Another issue ElevenLabs has faced is criticism from voice actors who claim the company uses samples of their voices without their consent. This raises concerns about potential misuse of these samples to promote content that the actors do not endorse or spread misinformation. In a recent Vice article, some victims shared their experiences of being harassed using ElevenLabs’ technology, with one example including the sharing of an actor’s private information, such as their home address, using a cloned voice.
Of course, there is also the larger concern of how platforms like ElevenLabs are changing the landscape of the voice acting industry.
An article by Motherboard explores how voice actors are increasingly being asked to give up rights to their voices so that clients can use AI to generate synthetic versions that could eventually replace them – often without adequate compensation. The fear is that AI-generated vocals may eventually replace voice actors entirely, particularly for lower paying entry-level work, leaving actors with no recourse.
Some companies are attempting to find a balance. Earlier this month, ElevenLabs’ competitor Replica Studios signed a deal with SAG-AFTRA, a media artist union, to create and license digital replicas of the union members’ voices. In a press release, the organizations stated that this partnership has established “fair” and “ethical” terms and conditions to ensure performer consent and negotiate compensation for the use of digital voice doubles in new works.
But even this has not fully appeased some voice actors, including SAG-AFTRA’s own members.

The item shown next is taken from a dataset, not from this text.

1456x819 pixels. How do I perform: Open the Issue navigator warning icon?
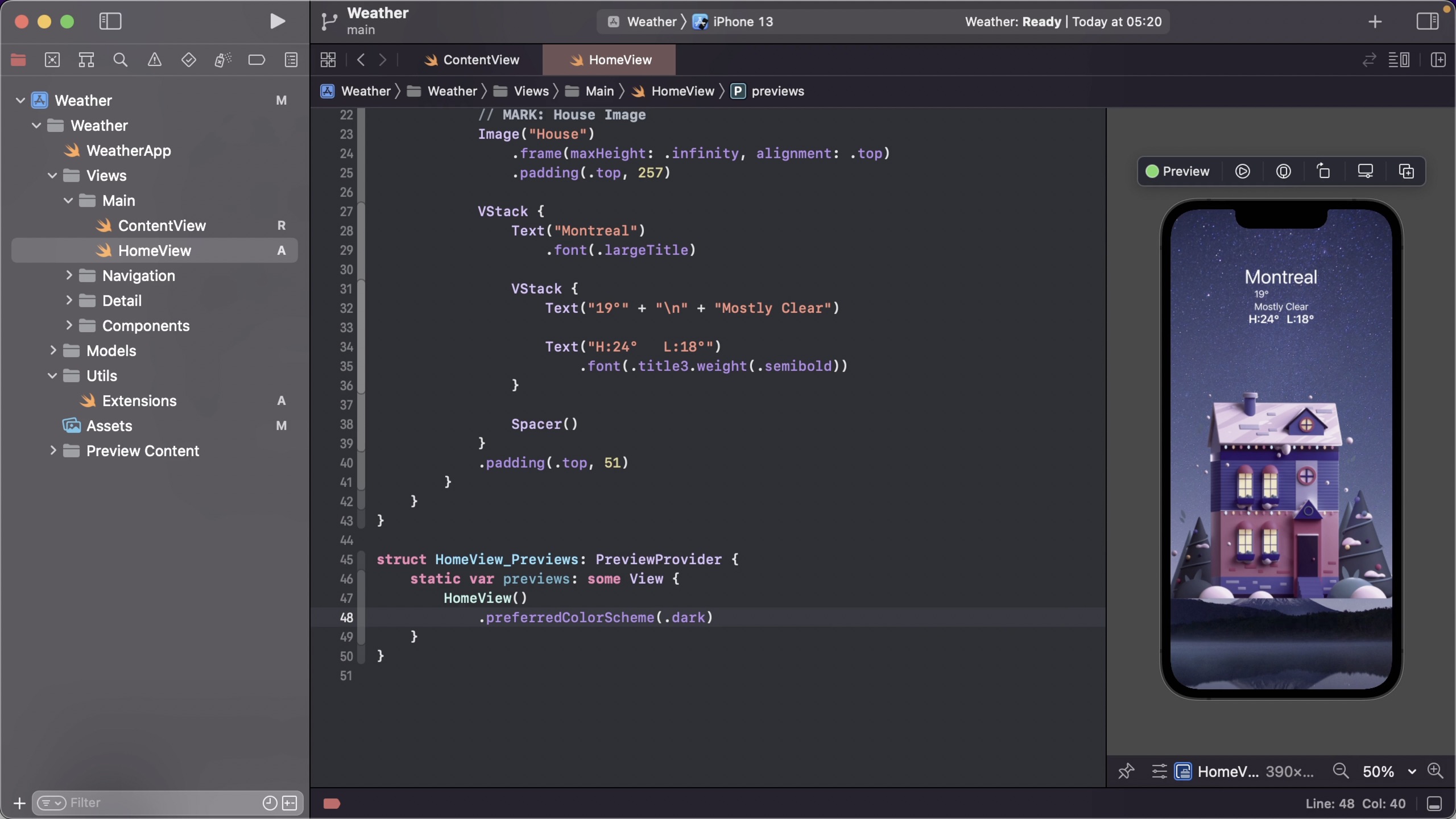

ElevenLabs’ solution is to create a marketplace for voices. Currently in its alpha stage, the marketplace is set to become widely available within the next few weeks. It allows users to create a voice, verify it, and share it with others. When someone else uses a voice, the original creator receives compensation, as Staniszewski explains.
“Users always retain control over their voice’s availability and compensation terms,” he adds. “The marketplace is designed as a step towards harmonizing AI advancements with established industry practices, while also bringing a diverse set of voices to ElevenLabs’ platform.”
However, some voice actors may not be happy with the form of compensation offered by ElevenLabs – at least not initially. Currently, creators receive credit towards ElevenLabs’ premium services, which some may find ironic.
But as the best-funded synthetic voice startup, ElevenLabs is setting a high standard in the industry. They face competition from other emerging startups such as Papercup, Deepdub, Acapela, and Voice.ai, as well as tech giants like Amazon, Microsoft, and Google. However, with plans to increase their team from 40 to 100 employees by the end of the year, ElevenLabs is determined to stay at the forefront of the fast-growing synthetic voice market.